A distribution shift occurs when the distribution of the data the model sees in production starts to look different than the data used to train it.

A simple example that broke a lot of models was COVID. The quarantine simply changed how people behaved and the historical data became less representative.

Another good example is credit card fraud. The behavior of criminals evolves over time, and so the data that we use to train our models needs to be constantly updated or else we will start to see a lot of false positives.

This is often hard to detect and can cause models to perform much worse in production than they did during offline testing.

Looking at Criteo’s blog I found they were sponsoring a competition that dealt with a similar problem: out-of-domain generalization.

The idea is close to the shift situation. We are given data from a different distribution (e.g. different country) at test time and need to predict it even though we didn’t have access to the distribution at training time.

How Does Distribution Shift Happen In Practice?

In practice, shift usually doesn’t happen suddenly.

COVID was an example of abrupt changes, but even in very adversarial environments like crypto trading, the patterns change every few days to months.

I have seen models deployed for years that kept working.

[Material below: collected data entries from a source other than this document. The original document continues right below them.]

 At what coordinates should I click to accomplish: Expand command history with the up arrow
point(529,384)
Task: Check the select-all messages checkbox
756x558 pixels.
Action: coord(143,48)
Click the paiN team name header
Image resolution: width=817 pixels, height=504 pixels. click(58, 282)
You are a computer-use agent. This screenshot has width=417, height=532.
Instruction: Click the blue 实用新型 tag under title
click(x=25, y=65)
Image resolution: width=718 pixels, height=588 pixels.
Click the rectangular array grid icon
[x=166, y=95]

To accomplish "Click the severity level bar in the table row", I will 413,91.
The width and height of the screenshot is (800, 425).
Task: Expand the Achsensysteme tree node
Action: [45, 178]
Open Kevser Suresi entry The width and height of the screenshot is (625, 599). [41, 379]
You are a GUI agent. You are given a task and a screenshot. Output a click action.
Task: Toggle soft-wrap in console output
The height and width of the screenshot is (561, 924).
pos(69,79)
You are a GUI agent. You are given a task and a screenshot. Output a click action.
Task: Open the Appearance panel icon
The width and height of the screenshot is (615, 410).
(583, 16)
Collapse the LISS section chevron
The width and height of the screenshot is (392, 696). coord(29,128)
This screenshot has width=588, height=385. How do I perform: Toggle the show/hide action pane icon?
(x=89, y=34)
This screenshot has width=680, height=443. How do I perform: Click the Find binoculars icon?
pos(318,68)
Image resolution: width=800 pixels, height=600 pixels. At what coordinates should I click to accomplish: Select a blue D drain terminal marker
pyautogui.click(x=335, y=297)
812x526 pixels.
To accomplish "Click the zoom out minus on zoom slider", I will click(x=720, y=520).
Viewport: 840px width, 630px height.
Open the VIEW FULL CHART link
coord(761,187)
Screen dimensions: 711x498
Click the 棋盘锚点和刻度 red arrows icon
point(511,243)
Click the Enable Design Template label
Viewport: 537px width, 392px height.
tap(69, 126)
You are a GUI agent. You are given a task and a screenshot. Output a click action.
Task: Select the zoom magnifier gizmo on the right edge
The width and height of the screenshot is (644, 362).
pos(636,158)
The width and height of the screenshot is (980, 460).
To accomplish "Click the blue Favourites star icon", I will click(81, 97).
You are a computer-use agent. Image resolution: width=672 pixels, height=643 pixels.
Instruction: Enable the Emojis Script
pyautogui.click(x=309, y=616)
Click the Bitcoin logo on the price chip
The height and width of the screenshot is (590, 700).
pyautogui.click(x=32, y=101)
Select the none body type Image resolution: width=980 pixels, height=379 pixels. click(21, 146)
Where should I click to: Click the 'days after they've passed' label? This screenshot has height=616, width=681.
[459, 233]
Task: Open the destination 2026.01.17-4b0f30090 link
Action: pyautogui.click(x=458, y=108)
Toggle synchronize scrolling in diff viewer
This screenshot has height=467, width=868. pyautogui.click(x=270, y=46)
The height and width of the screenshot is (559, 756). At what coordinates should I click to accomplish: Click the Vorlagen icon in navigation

Their performance clearly suffered, but they didn’t become useless.

So what we see in practice is not a completely different distribution, but a mix of the old and the new.

How Is Distribution Shift Solved In Practice?

The most used remedy for ever-changing distributions is monitoring and retraining. You need to keep track of the performance of your models and retrain them as soon as you see a significant drop in performance.

This is easier said than done. It’s hard enough to get people to monitor their models in the first place, let alone retrain them on a regular basis.

There are also technical challenges. For example, you need to have a way to quickly get the new data, process it, and train the model.

In cases where the data needs to be labeled by humans, this can be very slow and expensive. All of these challenges make distribution shifts a hard problem to solve in practice.

In this competition, Criteo wanted to find ways to create a model robust enough to make good predictions in domains it had never seen without needing to retrain it.

The Competition Setup

criteo out of domain machine learning challenge

Although I am retired from competitions, this one sounded interesting because:

  • It tried to solve a very relevant real-world problem.
  • Had only categorical variables. 38 categorical variables with varying degrees of cardinality.

According to Criteo:

“to create different environments, samples from different advertisers are grouped together using the business vertical (e.g. Retail, Travel, Insurance, Classifieds etc). Such environments were found to exhibit all the different distribution shifts possible whilst still depending on the same underlying causal mechanism.”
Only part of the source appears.